O graal grego é o ponto arquimédico necessário para sustentar e gestar a ciência, a filosofia e o
terreno fértil para o cristianismo. A preciosidade consiste em ensinar que uma cultura para ser
sadia deve manter suas raízes metafísicas religiosas que permita um vínculo entre o homem
imperfeito e a divindade perfeita.

Uma amostra do nível elevado que uma obra de arte alcança ao preservar essa herança está
presente no conto "A aposta" de Machado de Assis. Nesse conto, um banqueiro e um jurista
comparam as penitências de prisão perpétua e morte. O jurista defende a prisão perpétua como a
mais benevolente, o banqueiro então o oferece uma aposta que consiste em suportar quinze anos
de cárcere sem contato com outras pessoas, apenas é permitido contato com obras culturais, livros
e música, por exemplo.
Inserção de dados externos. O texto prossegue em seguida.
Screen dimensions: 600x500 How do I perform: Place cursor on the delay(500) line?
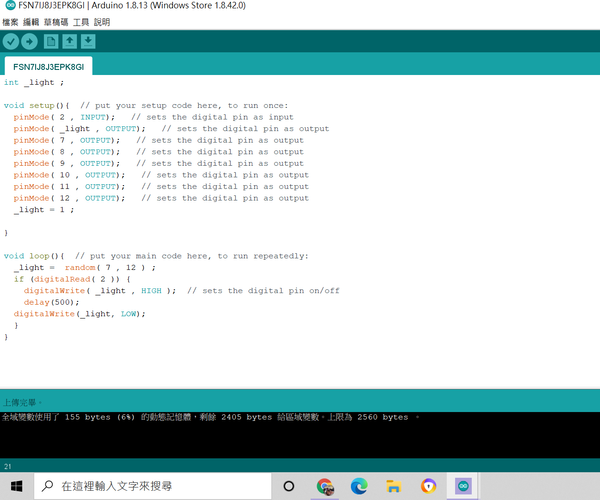pos(51,302)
O jurista percorre sua odisséia espiritual dentro da prisão e os anos vão se
sucedendo. O clímax se dá nos momentos finais da aposta, com poucos minutos para completar o
prazo e receber o prêmio, o jurista abandona propositalmente a prova e entrega a seguinte carta:

"Em sã consciência e diante de Deus, que me vê, eu vos declaro que desprezo a liberdade, a vida, a
saúde, e tudo aquilo que nos seus livros é chamado de bens da vida. Durante quinze anos, estudei
atentamente a vida terrena... Os vossos livros deram-me sabedoria... E eu desprezo os vossos
livros, desprezo todos os bens terrenos e a sabedoria. Tudo é mesquinho, perecível, espectral e
ilusório, como a miragem. Podeis ser orgulhosos, sábios e belos, mas a morte vos apagará da face
da terra... Vós enlouquecestes e tomastes o caminho errado. Tomais a mentira pela verdade, e a
deformidade pela beleza... vós trocastes o céu pela terra..."
Cantara o mesmo artista do início em outro momento: "Pensei que era liberdade / mas, na
verdade, eram as grades da prisão".

Libertar-se da herança tradicional - família, religião e educação clássica perene - para guiar-se
apenas por um ideal de gozo permanente que se reduz a fugir da dor e buscar o prazer é uma
ilusão de felicidade e auto-engano. Sem que se desse conta, a sociedade substituíra a areté pela
hibris, a ética pela estética, a tradição transcendente pelo efêmero imanente e o sagrado pelo
profano.

"O demônio luta com Deus e o campo de batalha são os corações humanos" Fiódor Dostoiévski.